-- Data provided --
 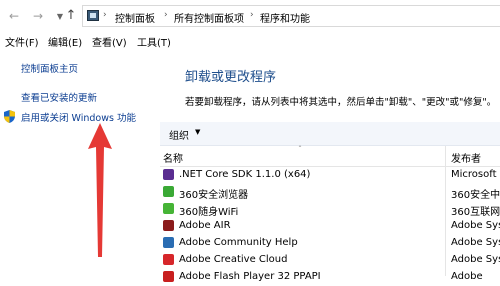 I want to click on program-name: Adobe Creative Cloud, so click(x=234, y=260).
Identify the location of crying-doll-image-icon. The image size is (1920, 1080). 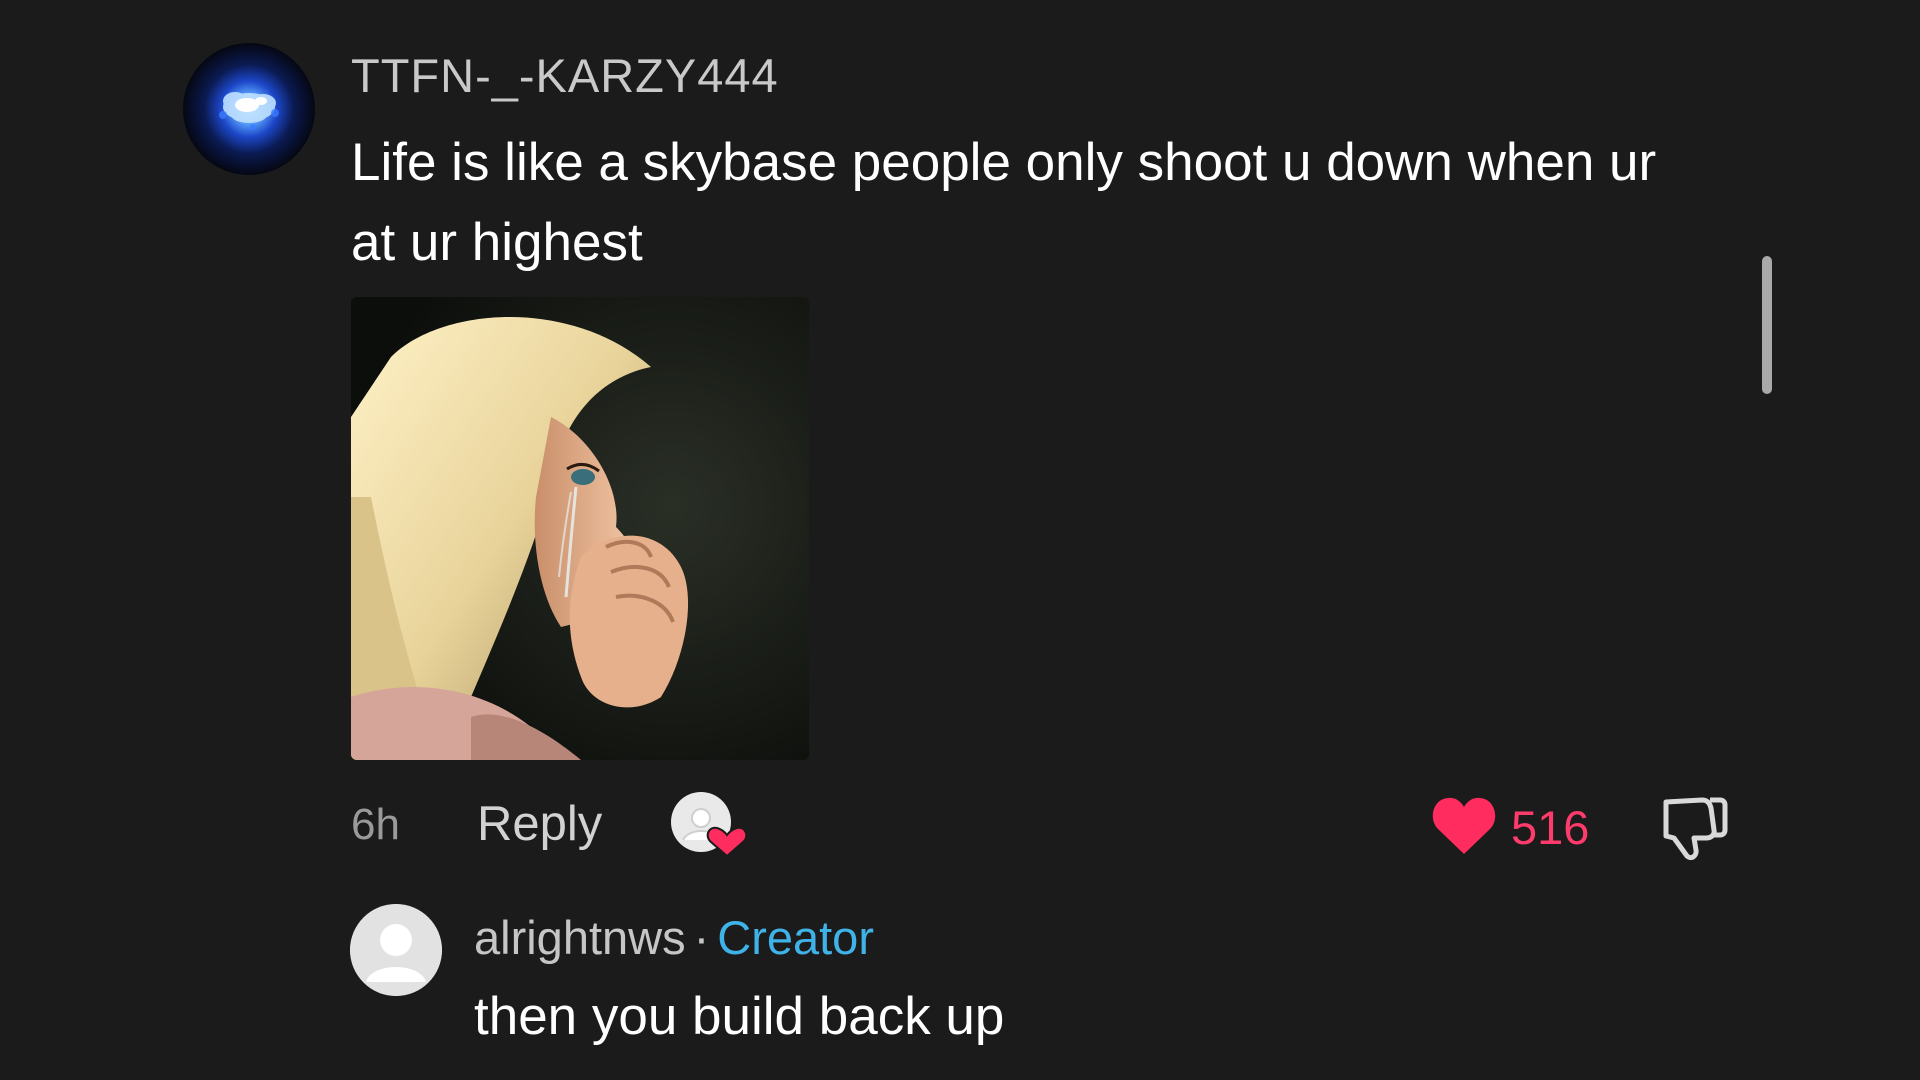
(580, 528).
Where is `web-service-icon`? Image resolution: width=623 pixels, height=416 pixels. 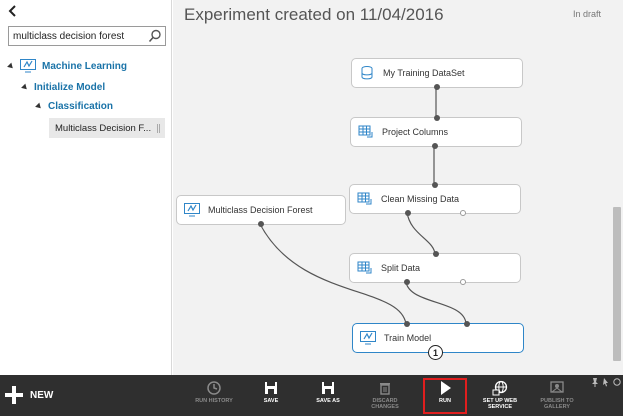 web-service-icon is located at coordinates (500, 388).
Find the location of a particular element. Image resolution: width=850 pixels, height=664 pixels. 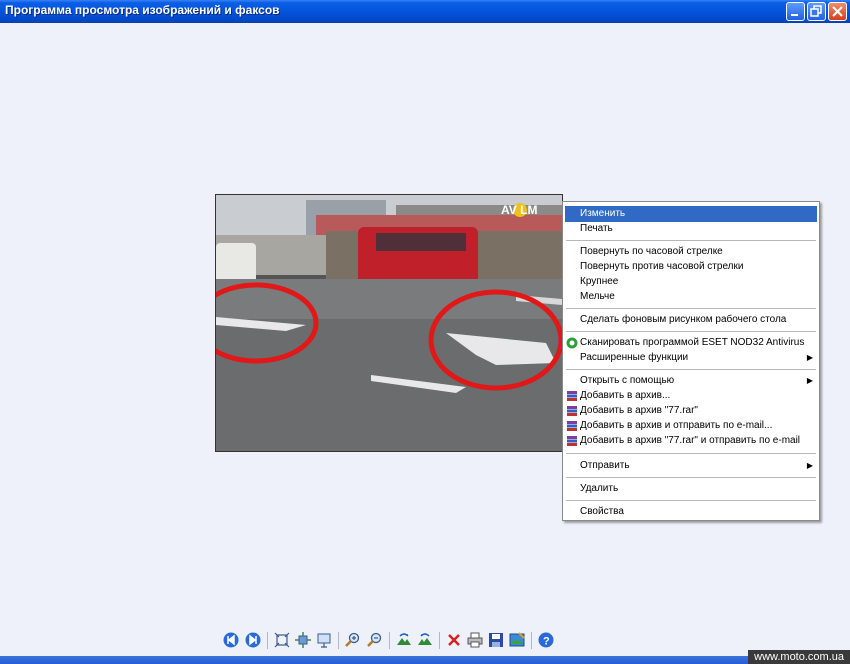

restore-icon is located at coordinates (816, 11).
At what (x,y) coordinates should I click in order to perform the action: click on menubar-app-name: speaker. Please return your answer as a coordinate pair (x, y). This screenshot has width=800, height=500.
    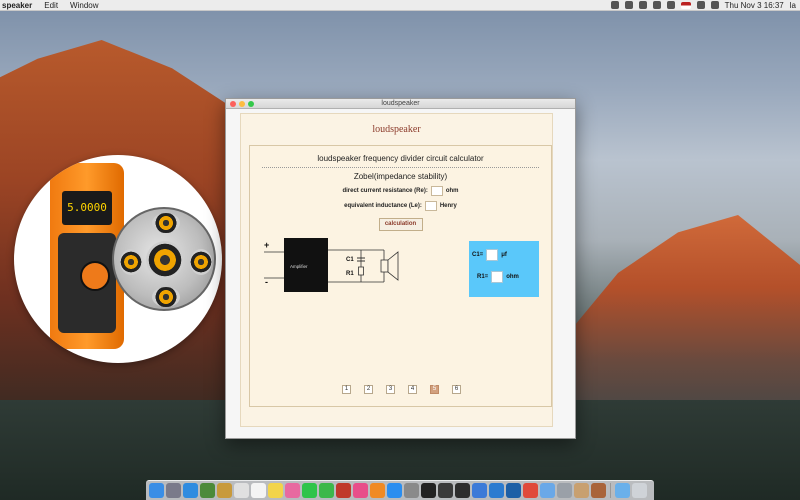
    Looking at the image, I should click on (17, 6).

-- What you have to do --
Reproduce the data verbatim, starting with the line that contains "At what (x,y)" and continuing through the end of the data. Omit the pictures.

-- The answer --
At what (x,y) coordinates should I click in order to perform the action: click on menubar-app-name: speaker. Please return your answer as a coordinate pair (x, y). This screenshot has width=800, height=500.
    Looking at the image, I should click on (17, 6).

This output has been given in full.